Klar ist schon einmal, die KV mit TF ist ein Vorsatzdelikt. Das heisst, sie kann sich nur aus einer vorsätzlichen Körperverletzung ergeben, was im §227 StGB deutlich steht (§223 - §226a, wobei fahrlässige KV §229 StGB ist). Wenn also eine fahrlässige Handlung zum Tod führt, so ist es immer eine fahrlässige Tötung.

Das war der einfach Teil. Jetzt kommt der schwierigere Fall der Abgrenzung zwischen der vorsätzlichen Körperverletzung mit Todesfolge (§227 StGB) und der vorsätzlichen Körperverletzung (§223 StGB), die in Kombinationen mit fahrlässiger Tötung (§222 StGB) bestraft werden kann.

Diese Frage ist für den Täter ab von entscheidender Bedeutung, denn während die fahrlässige Tötung und die vorsätzliche Körperverletzung beide eine Geldstrafe oder Freiheitsstrafe bis zu fünf Jahren vorsehen, wird bei der Körperverletzung mit Todesfolge eine massiv höhere Freiheitsstrafe von nicht unter drei Jahren veranlagt. Entsprechend sind die Anforderungen für die Körperverletzung mit Todesfolge höher und zwar dahingehend, dass sich die Todesfolge direkt aus der Verletzungshandlung (wenn auch zeitlich nicht unmittelbar) ergeben muss.

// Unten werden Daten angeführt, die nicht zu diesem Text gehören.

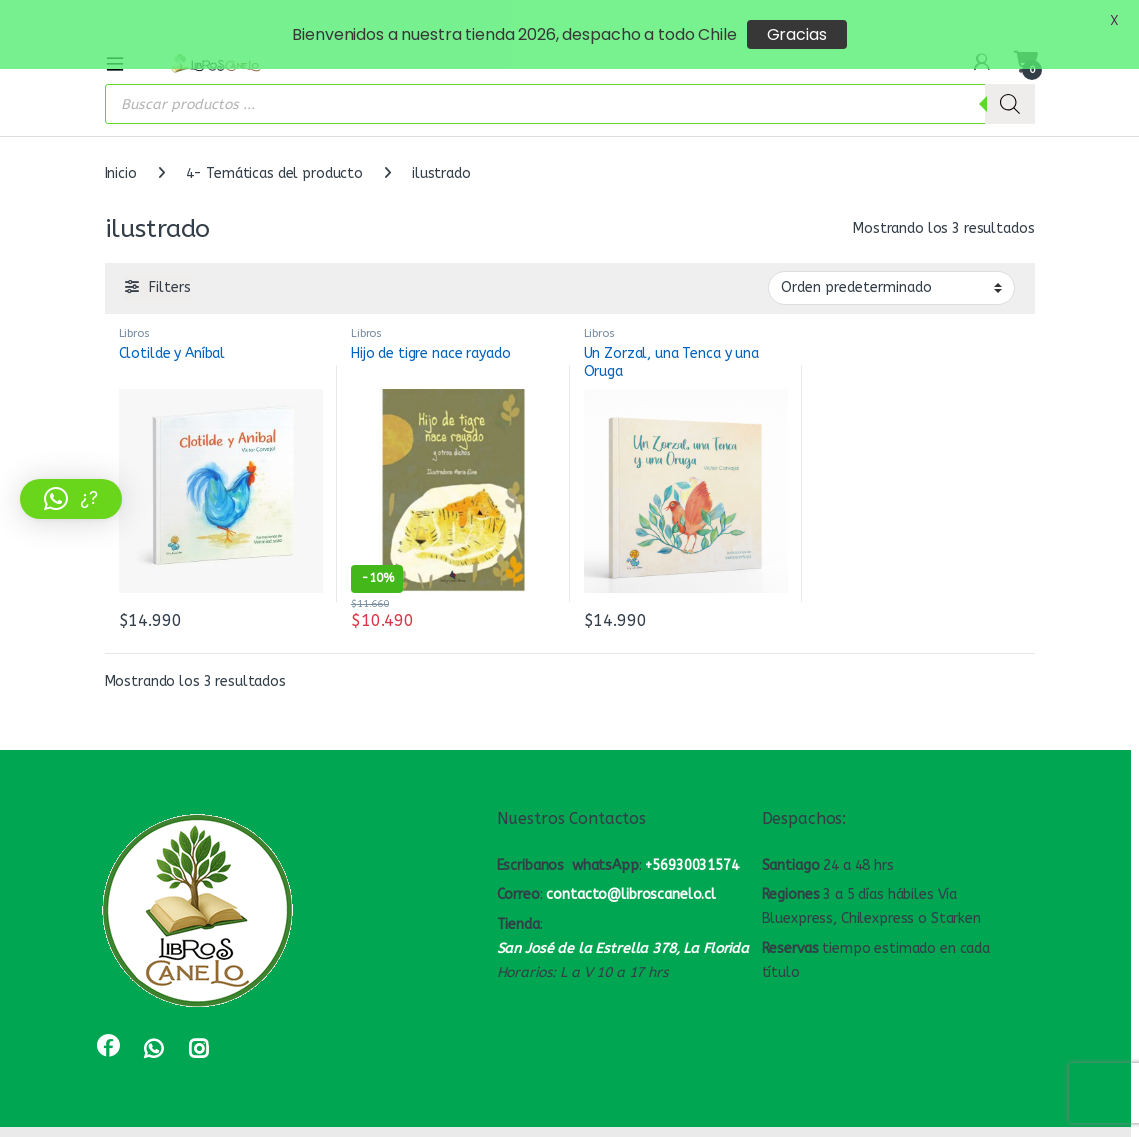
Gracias (797, 34)
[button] (71, 499)
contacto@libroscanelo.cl (631, 871)
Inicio (121, 150)
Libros (134, 310)
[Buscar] (1010, 81)
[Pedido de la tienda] (891, 265)
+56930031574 (691, 841)
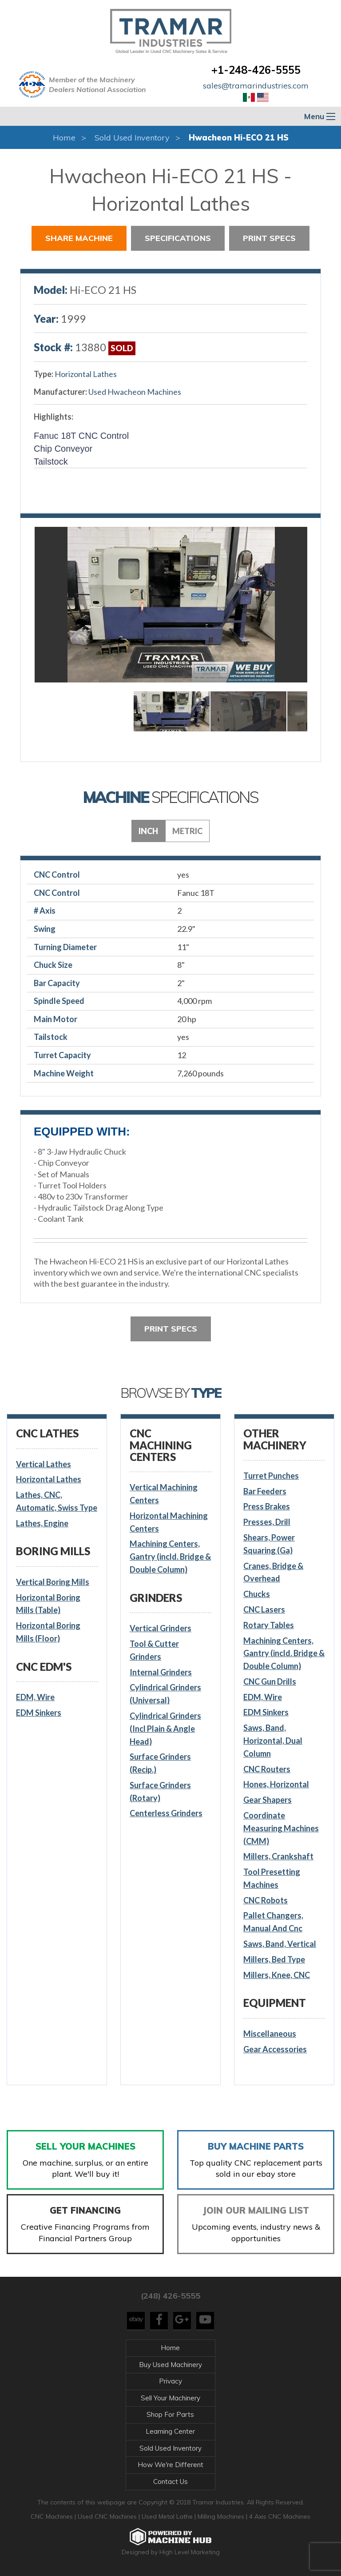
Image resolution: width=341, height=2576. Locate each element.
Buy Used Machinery (170, 2364)
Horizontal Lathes (86, 374)
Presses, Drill (266, 1522)
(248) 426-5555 (170, 2296)
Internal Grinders (161, 1672)
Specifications (178, 238)
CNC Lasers (264, 1609)
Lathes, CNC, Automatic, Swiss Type (56, 1501)
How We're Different (170, 2464)
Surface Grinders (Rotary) (160, 1791)
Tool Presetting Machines (271, 1878)
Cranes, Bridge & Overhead (273, 1572)
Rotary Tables (268, 1625)
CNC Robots (265, 1900)
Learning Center (170, 2431)
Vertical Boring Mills (52, 1582)
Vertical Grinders (160, 1628)
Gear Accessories (275, 2049)
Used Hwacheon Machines (134, 392)
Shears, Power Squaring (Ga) (269, 1544)
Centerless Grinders (166, 1813)
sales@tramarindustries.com (256, 85)
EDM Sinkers (38, 1712)
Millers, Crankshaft (278, 1856)
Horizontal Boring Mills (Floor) (48, 1632)
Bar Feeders (264, 1491)
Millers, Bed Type (274, 1959)
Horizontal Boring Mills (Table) (48, 1604)
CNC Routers (266, 1769)
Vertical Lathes (43, 1464)
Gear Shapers (267, 1800)
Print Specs (269, 238)
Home (64, 137)
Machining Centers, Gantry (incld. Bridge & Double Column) (170, 1556)
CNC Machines (53, 2516)
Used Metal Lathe (168, 2516)
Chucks (256, 1594)
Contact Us (170, 2481)
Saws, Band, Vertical (279, 1944)
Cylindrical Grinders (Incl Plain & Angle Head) (165, 1728)
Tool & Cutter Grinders (154, 1650)
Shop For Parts (170, 2414)
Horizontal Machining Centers (169, 1522)
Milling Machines (221, 2516)
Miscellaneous (269, 2033)
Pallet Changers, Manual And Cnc (273, 1921)
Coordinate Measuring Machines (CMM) (281, 1828)
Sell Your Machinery (170, 2398)
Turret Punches (271, 1476)
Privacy (170, 2381)
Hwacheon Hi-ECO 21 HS (239, 137)
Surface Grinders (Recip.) (160, 1763)
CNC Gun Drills (269, 1681)
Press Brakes (266, 1506)
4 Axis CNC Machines (279, 2516)
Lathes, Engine (42, 1523)
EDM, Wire (35, 1697)
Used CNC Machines (108, 2516)
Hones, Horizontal (276, 1784)
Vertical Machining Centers (164, 1493)
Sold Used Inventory (132, 137)
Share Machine (79, 238)
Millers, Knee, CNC (276, 1975)
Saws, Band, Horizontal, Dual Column (272, 1740)
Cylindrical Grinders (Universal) (165, 1693)
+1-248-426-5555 (256, 69)
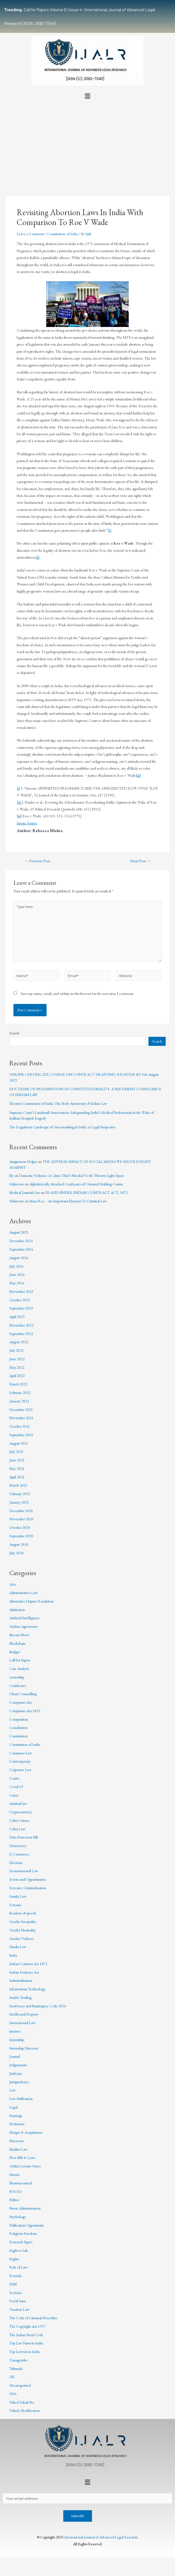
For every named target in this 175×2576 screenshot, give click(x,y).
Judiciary (15, 2073)
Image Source (27, 823)
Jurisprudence (19, 2081)
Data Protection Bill (23, 1837)
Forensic (15, 1904)
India (13, 1955)
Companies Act (20, 1702)
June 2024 (17, 1274)
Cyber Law (17, 1828)
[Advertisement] (87, 142)
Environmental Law (23, 1870)
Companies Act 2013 (24, 1710)
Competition (18, 1719)
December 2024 (21, 1240)
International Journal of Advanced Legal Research (100, 2537)
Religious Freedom (23, 2233)
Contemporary (20, 1761)
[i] (109, 530)
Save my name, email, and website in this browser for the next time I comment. (77, 993)
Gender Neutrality (22, 1930)
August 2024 (18, 1257)
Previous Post (37, 861)
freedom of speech (22, 1913)
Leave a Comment (30, 233)
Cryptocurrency (20, 1811)
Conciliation (18, 1727)
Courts (14, 1778)
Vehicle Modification (24, 2410)
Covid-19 (16, 1786)
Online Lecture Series (25, 2166)
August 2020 (18, 1544)
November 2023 (21, 1291)
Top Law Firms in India (26, 2343)
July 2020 (16, 1552)
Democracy (17, 1845)
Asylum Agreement (23, 1626)
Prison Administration (25, 2208)
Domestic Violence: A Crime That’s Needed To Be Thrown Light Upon (71, 1175)
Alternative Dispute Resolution (31, 1601)
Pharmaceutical (20, 2183)
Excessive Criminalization (27, 1887)
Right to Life (18, 2250)
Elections (15, 1862)
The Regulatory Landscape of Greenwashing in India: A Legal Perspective (62, 1127)
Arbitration (17, 1609)
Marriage (15, 2115)
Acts (12, 1584)
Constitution (18, 1736)
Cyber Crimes (19, 1820)
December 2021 (21, 1409)
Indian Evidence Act (24, 1972)
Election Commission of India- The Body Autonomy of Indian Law (58, 1103)
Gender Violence (21, 1938)
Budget (14, 1651)
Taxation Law (19, 2309)
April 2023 (17, 1316)
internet (15, 2031)
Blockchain (17, 1643)
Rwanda (15, 2275)
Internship (16, 2039)
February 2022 (19, 1392)
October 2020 (19, 1527)
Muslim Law (18, 2149)
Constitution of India (62, 233)
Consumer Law (20, 1752)
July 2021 (16, 1451)
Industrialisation (20, 1980)
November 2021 (21, 1417)
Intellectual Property (24, 2014)
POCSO (15, 2191)
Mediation (16, 2123)
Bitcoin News (19, 1634)
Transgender (18, 2360)
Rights (14, 2258)
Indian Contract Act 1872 (28, 1963)
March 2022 (18, 1384)
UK (12, 2376)
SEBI (13, 2284)
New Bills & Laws (22, 2157)
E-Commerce (19, 1854)
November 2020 (21, 1518)
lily (11, 1175)
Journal (14, 2056)
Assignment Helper (23, 1161)
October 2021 (19, 1426)
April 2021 (17, 1477)
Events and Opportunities (27, 1879)
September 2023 (21, 1308)
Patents (14, 2174)
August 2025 (18, 1232)
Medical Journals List (24, 1192)
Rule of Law (18, 2267)
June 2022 (17, 1358)
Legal (13, 2107)
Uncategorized (20, 2385)
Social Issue (17, 2300)
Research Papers (20, 2241)
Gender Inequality (22, 1921)
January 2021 (19, 1502)
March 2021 (18, 1485)
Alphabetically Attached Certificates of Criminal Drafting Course (76, 1184)
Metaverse (16, 2140)
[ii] (37, 557)
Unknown (16, 1184)
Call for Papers (19, 1660)
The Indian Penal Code (26, 2334)
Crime (14, 1795)
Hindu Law (17, 1946)
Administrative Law (23, 1592)
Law (12, 2090)
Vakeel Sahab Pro (21, 2402)
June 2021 (17, 1460)
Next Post (140, 861)
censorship (16, 1677)
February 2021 (19, 1493)
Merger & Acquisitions (25, 2132)
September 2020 (21, 1535)
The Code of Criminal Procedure (33, 2317)
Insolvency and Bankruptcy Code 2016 (37, 2005)
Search (14, 1033)
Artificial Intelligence (24, 1617)
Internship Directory (23, 2048)
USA (12, 2393)
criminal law (18, 1803)
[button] (87, 96)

Wenn ich zum Beispiel jemandem Alkohol einflösse (Körperverletzung) und der torkelt dann betrunken auf die Strasse und wird überfahren, dann dürfte der enge Zusammenhang nicht mehr gegeben sein, also ist es nur eine Körperverletzung und eine fahrlässige Tötung. Stirbt er jedoch direkt an der Alkoholvergiftung, dann ist der enge Zusammenhang gewahrt, dann ist es Körperverletzung mit Todesfolge.

Das Problem ist, dass diese Diskussion schon zu fragwürdigen Urteilen geführt hat. So verurteilte der Bundesgerichtshof jemanden wegen Körperverletzung mit Todesfolge, der eine anderen schubste, der nach wochenlanger Bettlägerigkeit an einer Lungenembolie verstorben ist, weil der Arzt es verpasst hat, ihm Blutverdünner zu geben. Meines Erachtens ein Fehlurteil, da der enge Zusammenhang durch die Inkompetenz des Arztes, mit der der Täter nicht rechnen musste, aufgehoben wurde.

Aufgrund solcher Fehlurteile ist der Tatbestand umstritten. In der Schweiz beispielsweise gibt es diesen Tatbestand darum auch nicht, hier wird immer nach Körperverletzung und fahrlässiger Tötung verurteilt.